The Unit 81 connection is relevant beyond credentials. Building agents that autonomously manage advertising campaigns, handle customer data, and make inventory decisions requires the kind of security architecture that military intelligence backgrounds produce. An agent that runs ad campaigns is also an agent with access to business-critical systems, customer information, and financial data. The governance challenge, how to let an agent operate autonomously while preventing it from making catastrophic errors, is as much a security problem as an AI problem, and Zyg’s founding team is constructed to address both.

The question

Agentic AI is entering specific verticals from construction to logistics to legal services, and in each category the same question applies: does the agent platform become the new operating layer for the industry, or does the incumbent platform absorb the agent functionality into its own product? In e-commerce advertising, the incumbents are Meta, Google, Amazon, and Shopify, each of which is building AI automation directly into its platform. Meta’s Advantage+ suite already handles creative generation and targeting for 8 million advertisers. Google’s Performance Max automates campaign creation across all Google surfaces. Shopify’s AI agents manage everything from SEO to email to ad buying.

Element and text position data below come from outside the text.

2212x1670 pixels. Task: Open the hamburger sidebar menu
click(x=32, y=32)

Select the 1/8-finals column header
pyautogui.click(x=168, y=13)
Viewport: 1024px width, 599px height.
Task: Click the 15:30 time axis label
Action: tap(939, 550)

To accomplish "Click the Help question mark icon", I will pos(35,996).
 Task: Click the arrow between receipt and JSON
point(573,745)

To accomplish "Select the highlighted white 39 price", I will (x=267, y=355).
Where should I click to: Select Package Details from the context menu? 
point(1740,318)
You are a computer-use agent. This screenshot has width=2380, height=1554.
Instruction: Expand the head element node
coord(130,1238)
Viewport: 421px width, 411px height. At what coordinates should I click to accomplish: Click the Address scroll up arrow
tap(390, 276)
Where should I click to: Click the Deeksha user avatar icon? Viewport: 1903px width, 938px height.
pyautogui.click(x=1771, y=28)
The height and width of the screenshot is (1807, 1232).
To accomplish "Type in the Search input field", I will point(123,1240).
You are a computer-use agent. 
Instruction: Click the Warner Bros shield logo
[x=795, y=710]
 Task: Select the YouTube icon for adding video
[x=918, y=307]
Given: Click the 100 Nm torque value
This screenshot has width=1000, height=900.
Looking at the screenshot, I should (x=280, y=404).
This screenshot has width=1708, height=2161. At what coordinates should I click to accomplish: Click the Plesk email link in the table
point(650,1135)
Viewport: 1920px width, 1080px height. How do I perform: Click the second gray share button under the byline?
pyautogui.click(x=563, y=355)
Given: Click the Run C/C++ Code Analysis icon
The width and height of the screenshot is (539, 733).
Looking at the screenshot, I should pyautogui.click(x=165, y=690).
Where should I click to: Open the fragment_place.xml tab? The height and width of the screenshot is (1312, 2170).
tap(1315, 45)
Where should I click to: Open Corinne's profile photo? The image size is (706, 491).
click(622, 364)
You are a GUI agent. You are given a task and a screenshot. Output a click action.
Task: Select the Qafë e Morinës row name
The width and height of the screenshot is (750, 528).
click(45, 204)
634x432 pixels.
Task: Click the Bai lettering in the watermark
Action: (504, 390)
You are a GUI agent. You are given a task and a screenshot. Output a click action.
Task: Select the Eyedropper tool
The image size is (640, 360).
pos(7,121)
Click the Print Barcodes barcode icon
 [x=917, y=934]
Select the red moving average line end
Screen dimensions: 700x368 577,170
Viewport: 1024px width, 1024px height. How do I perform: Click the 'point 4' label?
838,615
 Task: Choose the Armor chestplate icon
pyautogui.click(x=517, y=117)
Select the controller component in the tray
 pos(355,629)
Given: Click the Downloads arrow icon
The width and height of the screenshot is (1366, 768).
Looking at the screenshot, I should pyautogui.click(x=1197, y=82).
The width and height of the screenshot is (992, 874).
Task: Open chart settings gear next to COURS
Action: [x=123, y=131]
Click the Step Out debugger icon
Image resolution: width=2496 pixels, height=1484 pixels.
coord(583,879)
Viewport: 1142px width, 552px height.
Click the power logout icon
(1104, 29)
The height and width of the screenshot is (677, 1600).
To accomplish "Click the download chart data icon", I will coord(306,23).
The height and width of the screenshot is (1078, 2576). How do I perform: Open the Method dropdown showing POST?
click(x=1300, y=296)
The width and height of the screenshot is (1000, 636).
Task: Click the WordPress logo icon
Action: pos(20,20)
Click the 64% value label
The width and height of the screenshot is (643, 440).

Zyg’s wager is that the multi-platform problem is unsolvable from inside any single platform. A DTC brand selling on Shopify, advertising on Meta and Google, retaining customers through email and SMS, and forecasting inventory across seasonal demand curves needs an agent that understands the business as a system, not a collection of channels. That is the same insight that made IronSource valuable: app developers needed a monetisation layer that worked across ad networks, not inside any single one. The founders are running the same play, one abstraction layer higher. The difference is that the previous abstraction layer helped humans manage complexity. This one is designed to eliminate the need for the humans entirely. Whether that works at the scale of the DTC market, for the thousands of mid-sized brands that cannot afford engineering teams but generate enough revenue to justify AI-powered operations, will determine whether Zyg’s $500 million valuation was prescient or premature. The founders have two months of post-stealth existence and $118 million in capital to find out.